Il serait temps d'inverser la tendance car en néolibéralisme la bêtise va jusqu'au bout de sa logique nihiliste.
Réponse de le 19/07/2019 à 10:50 :
Oui, la dictature de la finance qui pilote l'élite administrative et institutionnellement représentative de la France se déguise en néo pseudo libéralisme qui prétend protéger et libérer les citoyens. Tout le monde sait pourtant que liberté et libéralisme sont antinomiques de dictature et tyrannie.
Réponse de le 19/07/2019 à 13:01 :
@ multipseudos

Vous confondez encore néolibéralisme, qui est une association entre milliardaires et etat, une dérive de l'oligarchie en somme et libéralisme qui est la suppression définitive de l'Etat, le faites vous exprès ou bien voulez vous que je vous explique enfin la différence ?

Mais bon faudrait aussi avoir envie d'écouter hein.. -_-
Réponse de le 19/07/2019 à 14:22 :
"Tout le monde sait pourtant que liberté et libéralisme sont antinomiques de dictature et tyrannie."

Désolé j'ai lu trop vite cette phrase un peu bancale quand même mais méa culpa.

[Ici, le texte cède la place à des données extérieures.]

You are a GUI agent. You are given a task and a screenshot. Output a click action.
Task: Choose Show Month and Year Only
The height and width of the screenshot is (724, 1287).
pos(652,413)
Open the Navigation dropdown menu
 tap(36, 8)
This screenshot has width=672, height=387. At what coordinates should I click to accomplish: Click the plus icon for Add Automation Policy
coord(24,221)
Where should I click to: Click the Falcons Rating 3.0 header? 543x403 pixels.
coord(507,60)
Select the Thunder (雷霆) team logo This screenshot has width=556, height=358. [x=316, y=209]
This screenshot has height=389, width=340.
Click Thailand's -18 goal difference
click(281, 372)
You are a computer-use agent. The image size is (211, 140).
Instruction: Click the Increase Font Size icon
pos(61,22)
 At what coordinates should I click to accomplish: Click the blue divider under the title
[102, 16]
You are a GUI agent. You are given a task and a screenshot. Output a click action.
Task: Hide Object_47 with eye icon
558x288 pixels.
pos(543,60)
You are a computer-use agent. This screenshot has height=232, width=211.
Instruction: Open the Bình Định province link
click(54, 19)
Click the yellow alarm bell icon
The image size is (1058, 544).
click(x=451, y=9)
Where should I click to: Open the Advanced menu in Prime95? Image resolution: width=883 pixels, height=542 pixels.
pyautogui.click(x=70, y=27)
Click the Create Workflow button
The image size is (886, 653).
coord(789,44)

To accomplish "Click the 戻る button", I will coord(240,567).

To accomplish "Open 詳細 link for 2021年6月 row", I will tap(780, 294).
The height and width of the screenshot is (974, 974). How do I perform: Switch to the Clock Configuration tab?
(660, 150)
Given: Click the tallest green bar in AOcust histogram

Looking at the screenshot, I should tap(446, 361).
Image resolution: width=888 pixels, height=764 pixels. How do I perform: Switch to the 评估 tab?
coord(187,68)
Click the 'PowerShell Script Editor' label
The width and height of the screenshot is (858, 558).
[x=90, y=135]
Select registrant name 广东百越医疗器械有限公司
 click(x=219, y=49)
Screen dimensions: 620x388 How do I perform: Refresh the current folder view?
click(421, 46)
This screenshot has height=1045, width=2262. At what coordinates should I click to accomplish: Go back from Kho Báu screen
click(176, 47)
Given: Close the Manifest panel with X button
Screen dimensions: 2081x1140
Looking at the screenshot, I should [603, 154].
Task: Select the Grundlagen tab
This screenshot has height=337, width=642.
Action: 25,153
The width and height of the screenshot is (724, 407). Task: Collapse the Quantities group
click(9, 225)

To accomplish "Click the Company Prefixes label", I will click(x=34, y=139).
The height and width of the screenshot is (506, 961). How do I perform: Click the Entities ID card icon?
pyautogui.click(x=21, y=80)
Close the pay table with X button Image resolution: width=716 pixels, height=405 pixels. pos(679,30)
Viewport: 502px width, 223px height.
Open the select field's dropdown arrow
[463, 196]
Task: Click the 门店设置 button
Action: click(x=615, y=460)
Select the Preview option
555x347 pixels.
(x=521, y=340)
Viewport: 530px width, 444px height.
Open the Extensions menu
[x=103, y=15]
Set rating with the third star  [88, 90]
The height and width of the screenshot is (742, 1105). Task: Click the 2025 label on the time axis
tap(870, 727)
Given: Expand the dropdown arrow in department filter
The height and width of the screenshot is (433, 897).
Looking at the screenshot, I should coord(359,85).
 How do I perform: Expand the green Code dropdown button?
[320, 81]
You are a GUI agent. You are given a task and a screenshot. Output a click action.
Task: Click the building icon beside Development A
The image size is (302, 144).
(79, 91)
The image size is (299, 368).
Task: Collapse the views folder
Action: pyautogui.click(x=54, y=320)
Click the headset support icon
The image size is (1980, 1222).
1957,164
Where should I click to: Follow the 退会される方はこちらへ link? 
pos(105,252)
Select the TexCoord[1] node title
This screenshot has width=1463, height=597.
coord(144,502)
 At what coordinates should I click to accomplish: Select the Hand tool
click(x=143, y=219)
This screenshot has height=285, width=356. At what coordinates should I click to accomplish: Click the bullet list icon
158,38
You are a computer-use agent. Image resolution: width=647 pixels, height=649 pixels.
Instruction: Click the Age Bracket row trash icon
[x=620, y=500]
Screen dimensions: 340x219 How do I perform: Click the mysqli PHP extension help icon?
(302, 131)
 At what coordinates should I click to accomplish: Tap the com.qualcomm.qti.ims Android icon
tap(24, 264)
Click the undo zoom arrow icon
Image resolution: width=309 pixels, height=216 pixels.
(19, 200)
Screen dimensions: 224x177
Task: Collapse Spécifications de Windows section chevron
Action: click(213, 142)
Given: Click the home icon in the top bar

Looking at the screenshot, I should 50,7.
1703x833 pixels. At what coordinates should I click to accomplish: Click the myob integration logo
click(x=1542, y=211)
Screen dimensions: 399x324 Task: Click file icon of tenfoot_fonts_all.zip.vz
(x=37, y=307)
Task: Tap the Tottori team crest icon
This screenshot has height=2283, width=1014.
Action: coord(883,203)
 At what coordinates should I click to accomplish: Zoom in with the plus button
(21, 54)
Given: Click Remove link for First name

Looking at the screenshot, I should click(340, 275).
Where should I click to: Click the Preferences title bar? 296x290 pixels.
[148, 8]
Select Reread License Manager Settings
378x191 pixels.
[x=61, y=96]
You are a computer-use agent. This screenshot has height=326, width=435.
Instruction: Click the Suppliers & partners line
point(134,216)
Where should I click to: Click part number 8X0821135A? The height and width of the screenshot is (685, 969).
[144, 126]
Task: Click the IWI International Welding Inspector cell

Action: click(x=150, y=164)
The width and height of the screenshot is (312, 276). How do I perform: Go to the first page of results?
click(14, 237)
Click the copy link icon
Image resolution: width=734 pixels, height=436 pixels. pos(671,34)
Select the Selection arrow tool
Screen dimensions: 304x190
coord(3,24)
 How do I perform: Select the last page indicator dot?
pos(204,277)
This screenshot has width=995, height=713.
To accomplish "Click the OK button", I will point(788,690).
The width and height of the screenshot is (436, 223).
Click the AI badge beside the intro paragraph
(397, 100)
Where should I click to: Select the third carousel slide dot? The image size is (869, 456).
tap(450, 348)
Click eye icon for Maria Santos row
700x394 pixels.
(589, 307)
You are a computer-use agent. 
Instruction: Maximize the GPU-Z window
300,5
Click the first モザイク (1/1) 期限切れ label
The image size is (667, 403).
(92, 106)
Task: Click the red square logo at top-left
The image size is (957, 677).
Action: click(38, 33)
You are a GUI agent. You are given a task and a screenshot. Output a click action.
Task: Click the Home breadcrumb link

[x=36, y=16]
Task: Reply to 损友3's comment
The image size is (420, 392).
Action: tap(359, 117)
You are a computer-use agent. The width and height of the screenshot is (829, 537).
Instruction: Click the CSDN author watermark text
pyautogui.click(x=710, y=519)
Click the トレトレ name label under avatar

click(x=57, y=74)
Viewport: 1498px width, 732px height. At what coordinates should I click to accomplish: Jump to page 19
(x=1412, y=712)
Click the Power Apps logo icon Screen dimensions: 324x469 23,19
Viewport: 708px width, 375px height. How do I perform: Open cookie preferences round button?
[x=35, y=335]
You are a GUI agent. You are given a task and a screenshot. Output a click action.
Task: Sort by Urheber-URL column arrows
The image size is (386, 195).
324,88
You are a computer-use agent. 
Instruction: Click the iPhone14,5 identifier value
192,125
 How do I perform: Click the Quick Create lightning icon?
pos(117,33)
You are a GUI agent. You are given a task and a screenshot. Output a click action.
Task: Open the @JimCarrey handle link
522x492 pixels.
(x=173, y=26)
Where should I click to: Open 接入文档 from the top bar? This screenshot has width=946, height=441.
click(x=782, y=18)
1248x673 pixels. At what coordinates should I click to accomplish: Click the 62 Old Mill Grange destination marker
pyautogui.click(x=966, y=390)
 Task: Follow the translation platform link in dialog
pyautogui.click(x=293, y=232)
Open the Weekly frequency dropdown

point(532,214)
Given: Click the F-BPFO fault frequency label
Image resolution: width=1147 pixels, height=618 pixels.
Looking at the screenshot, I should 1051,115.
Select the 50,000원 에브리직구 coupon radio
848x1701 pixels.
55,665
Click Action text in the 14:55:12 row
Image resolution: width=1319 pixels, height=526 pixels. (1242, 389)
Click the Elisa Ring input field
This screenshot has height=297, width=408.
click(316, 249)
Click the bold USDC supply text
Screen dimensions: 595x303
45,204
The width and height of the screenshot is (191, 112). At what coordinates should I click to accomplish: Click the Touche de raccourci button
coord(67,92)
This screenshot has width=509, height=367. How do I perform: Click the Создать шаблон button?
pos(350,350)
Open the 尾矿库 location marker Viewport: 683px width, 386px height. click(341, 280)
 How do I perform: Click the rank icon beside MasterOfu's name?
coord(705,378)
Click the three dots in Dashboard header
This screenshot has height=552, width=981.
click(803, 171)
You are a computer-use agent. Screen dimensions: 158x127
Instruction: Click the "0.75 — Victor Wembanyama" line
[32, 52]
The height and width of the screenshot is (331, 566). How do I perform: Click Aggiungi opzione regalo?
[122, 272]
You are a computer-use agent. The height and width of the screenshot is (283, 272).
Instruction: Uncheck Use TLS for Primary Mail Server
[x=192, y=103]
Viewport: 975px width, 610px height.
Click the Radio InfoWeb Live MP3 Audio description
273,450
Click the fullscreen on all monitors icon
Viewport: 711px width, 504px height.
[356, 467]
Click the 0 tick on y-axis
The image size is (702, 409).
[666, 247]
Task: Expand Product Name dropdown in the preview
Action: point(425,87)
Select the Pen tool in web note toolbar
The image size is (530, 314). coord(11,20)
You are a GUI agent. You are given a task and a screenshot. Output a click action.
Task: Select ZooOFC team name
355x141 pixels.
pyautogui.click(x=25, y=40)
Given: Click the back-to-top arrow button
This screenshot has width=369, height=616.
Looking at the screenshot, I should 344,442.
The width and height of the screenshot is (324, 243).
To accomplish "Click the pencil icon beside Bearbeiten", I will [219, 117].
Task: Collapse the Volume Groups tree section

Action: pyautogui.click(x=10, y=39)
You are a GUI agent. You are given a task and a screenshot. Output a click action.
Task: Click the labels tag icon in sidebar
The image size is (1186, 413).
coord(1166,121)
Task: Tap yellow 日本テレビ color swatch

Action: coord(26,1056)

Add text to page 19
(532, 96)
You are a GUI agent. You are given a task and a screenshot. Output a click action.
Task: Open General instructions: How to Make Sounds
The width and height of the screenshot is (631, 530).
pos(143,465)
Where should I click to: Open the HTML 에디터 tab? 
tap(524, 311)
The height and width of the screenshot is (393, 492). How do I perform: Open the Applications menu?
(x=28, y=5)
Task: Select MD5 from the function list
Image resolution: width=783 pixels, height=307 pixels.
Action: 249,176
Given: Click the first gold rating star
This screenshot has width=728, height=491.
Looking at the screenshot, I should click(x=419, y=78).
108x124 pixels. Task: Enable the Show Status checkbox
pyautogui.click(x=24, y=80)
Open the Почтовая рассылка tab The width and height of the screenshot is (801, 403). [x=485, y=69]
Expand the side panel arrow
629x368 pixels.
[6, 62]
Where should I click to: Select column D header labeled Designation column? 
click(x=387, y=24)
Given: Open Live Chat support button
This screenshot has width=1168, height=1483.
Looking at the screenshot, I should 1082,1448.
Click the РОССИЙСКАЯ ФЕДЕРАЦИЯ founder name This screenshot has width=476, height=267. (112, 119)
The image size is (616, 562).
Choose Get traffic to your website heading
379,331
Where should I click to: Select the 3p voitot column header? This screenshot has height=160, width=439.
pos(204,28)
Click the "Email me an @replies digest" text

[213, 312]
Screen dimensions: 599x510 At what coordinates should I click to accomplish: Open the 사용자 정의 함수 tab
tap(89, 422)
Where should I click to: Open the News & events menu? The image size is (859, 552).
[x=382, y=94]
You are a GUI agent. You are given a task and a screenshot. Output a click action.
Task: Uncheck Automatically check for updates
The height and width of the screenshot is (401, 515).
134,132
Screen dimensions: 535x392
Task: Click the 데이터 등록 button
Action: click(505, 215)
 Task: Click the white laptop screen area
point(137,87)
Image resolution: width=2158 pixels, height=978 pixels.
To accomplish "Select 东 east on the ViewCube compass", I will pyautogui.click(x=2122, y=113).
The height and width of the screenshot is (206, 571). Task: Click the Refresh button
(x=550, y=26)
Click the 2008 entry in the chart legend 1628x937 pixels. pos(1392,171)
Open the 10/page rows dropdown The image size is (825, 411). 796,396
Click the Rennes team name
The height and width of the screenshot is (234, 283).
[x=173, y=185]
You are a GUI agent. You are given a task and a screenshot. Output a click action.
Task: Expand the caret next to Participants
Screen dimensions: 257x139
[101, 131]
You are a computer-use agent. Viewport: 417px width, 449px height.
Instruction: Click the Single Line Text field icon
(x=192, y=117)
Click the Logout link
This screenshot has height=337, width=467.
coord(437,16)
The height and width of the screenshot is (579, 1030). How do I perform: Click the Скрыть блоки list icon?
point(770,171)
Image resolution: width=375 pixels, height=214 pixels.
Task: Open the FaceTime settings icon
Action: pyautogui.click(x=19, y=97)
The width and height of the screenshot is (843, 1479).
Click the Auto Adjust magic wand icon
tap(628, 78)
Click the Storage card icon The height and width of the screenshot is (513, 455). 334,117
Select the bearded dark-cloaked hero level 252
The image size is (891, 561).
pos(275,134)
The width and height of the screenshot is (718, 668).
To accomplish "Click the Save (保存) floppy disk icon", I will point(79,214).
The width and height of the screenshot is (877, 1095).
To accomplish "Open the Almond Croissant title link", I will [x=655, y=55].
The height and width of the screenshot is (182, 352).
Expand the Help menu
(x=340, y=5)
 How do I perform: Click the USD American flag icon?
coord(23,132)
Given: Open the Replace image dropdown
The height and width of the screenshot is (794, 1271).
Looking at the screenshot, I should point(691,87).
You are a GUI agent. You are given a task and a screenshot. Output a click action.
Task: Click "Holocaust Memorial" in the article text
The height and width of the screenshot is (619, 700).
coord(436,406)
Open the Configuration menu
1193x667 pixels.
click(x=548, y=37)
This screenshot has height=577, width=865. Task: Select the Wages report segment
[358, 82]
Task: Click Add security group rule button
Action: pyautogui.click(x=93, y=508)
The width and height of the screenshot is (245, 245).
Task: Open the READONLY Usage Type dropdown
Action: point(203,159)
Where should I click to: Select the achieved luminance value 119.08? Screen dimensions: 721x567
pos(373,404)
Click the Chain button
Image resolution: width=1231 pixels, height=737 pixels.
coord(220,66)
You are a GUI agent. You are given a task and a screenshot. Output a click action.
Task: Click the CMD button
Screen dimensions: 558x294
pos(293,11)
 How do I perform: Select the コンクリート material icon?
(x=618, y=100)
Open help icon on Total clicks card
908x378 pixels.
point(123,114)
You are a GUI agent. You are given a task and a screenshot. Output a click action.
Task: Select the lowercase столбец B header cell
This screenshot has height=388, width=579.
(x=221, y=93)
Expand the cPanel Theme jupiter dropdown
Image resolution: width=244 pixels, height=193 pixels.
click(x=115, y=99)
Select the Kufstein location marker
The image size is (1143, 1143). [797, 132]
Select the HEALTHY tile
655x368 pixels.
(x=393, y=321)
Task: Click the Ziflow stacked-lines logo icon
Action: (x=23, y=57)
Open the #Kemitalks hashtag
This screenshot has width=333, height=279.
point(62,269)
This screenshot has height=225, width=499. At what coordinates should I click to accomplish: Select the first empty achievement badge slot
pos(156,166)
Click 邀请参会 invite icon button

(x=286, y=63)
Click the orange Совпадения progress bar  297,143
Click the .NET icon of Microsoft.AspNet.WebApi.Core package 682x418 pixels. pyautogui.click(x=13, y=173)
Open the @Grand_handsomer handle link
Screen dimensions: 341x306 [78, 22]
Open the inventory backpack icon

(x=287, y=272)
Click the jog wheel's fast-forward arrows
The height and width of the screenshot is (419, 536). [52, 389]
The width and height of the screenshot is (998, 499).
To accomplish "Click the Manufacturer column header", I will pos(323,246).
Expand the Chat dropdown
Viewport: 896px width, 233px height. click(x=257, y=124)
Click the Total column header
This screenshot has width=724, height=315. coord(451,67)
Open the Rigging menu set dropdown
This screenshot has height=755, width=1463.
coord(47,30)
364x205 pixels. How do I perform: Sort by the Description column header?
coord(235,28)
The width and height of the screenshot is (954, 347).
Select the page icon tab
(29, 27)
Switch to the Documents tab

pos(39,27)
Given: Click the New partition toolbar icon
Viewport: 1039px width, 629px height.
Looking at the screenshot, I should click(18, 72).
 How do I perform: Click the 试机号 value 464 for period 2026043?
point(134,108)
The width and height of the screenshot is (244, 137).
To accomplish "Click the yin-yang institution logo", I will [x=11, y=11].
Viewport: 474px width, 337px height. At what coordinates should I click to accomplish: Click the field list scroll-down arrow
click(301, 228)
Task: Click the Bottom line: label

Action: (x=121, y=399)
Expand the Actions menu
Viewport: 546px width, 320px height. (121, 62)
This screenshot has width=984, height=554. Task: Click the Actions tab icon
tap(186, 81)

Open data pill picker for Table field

On ne peut pas le savoir justement étant donné que nous n'avons jamais vu du libéralisme appliqué à la lettre puisque tous les pays disposant d’États, comme le communisme que nous n'avons pas connu également puisque tout ceux qui s'en sont revendiqués n'utilisait le concept que pour imposer une autre forme d'oligarchie.